Today, the Games of the XXX Olympiad are coming to a close. Every four years in August, the Olympic Summer Games become part of people’s lives around the world. In 2008, 4.7 billion people or 2/3 of the world's population saw part of the Beijing Olympics, according to Nielsen
. Naturally, conversations during those two weeks (and afterwards) keep coming back to the Games. And in an increasingly connected world, conversations about the Olympic Games are going global on Twitter, Facebook, blogs and other social media.
One would think that NBC
as the exclusive broadcast and online rights holder in the US would help inform and facilitate that global conversation about the Games. But as a never ending stream of rants
on Twitter) and ample coverage on blogs
and news sites
show, they are failing their audience. Top events including the opening and closing ceremonies are not broadcast live but delayed until prime time to maximize ad revenue. Online streams are only available to subscribers of specific cable packages, and they are low-res and choppy on top of that. Broadcast content posted online by fans of the Olympic Games gets removed
quickly because of copyright infringement. And NBC prime time coverage fixates on American athletes, largely ignoring foreign athletes and sports where Americans are not likely to medal. I would love to see the best of Olympic sports without a national angle, but that’s nowhere to be found in the US.
The open data movement is currently gaining a lot of traction. Governments and organizations get several benefits and opportunities from opening up their data. Open data obviously increase transparency by providing interested parties a closer look. More accessibility of data will enable others to hold data publishers accountable, but also to provide feedback and input. “No matter who you are, most of the smartest people in the world don’t work for you” (Sun co-founder Bill Joy). Opening up data provides those smart people a chance to create products, services, analyses and insights from the data that the data publisher could never have dreamed of. And by enabling innovators like entrepreneurs, developers, journalists and others to develop innovative and (potentially) useful products and services, it can power whole new ecosystems like the ones around weather data and GPS data. Open data can help data publishers and at the same time contribute to the greater public good.
How does this relate to the Olympic Games? According to the Olympic Charter, "The International Olympic Committee (IOC) takes all necessary steps in order to ensure the fullest coverage by the different media and the widest possible audience in the world for the Olympic Games." How would the IOC get the ‘fullest coverage’? By opening up data from the Olympic Games and ideally video, audio and imagery along with them and making them available so that innovators can create more products and services that audiences want.
Obviously, that won't happen because the licensing of broadcast rights provides a major contribution to the budget for the Olympics. For the US alone, NBC spent $2.3B for broadcast and online rights for the 2010 Vancouver and 2012 London Olympics, and $4.38B for rights to all Games until 2020. So the IOC won’t be able to simply share the complete feed from the Olympic Broadcasting Services for free. But there are a few things they can do:
- Share comprehensive data from the Olympic Games, including information about the athletes, real-time feeds with results, and other data. Right now, the IOC is still not using its data treasure troves to create an open data Olympics, and still, some amazing visualizations have brought more insights about the London Olympics.

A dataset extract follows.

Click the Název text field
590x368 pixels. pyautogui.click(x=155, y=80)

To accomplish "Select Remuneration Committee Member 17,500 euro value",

- Work with broadcasters to remove those legacy national viewing restrictions online (e.g. you can’t watch BBC in the US). These national Olympic Games video monopolies stifle competition and lead to sub-par coverage (did I mention #NBCfail?). Allowing competition between broadcasters from different countries will force all of them to provide the coverage that their audiences want (until they do this, there is always TunnelBear).
- Prevent broadcasters from creating walled gardens around the content and ensure live coverage of all events. Sports need to be watched live (especially since the ubiquitous social media are natural born spoilers), and Jeff Jarvis argues that this also makes economic sense.
- Ask broadcast partners to share their content as "open content" and allow audiences to reuse and redistribute broadcast content. Broadcasters will have exclusive rights for first broadcast, but innovators and the crowd can then repackage the content, show highlights, show coverage from different countries, and so much more. This will create buzz, stimulate conversation, and may just drive up broadcast viewership overall. For now, however, people that want to share stories will have to get creative, like the Wall Street Journal with its home made highlights.
The Olympic Games are iconic. They show that sports, competition and team play are important around the world. They can inspire us to lead more healthy and active lives (a message that would be more consistent if we could get rid of those counterproductive McDonald’s and Coca-Cola commercials and endorsements during the Games). By taking a lesson from the Open Data movement, the IOC and NBC have a huge opportunity to expand coverage and audiences for the Games, and make watching, following and talking about them even more fun, in person and online. Fingers crossed for Sochi 2014.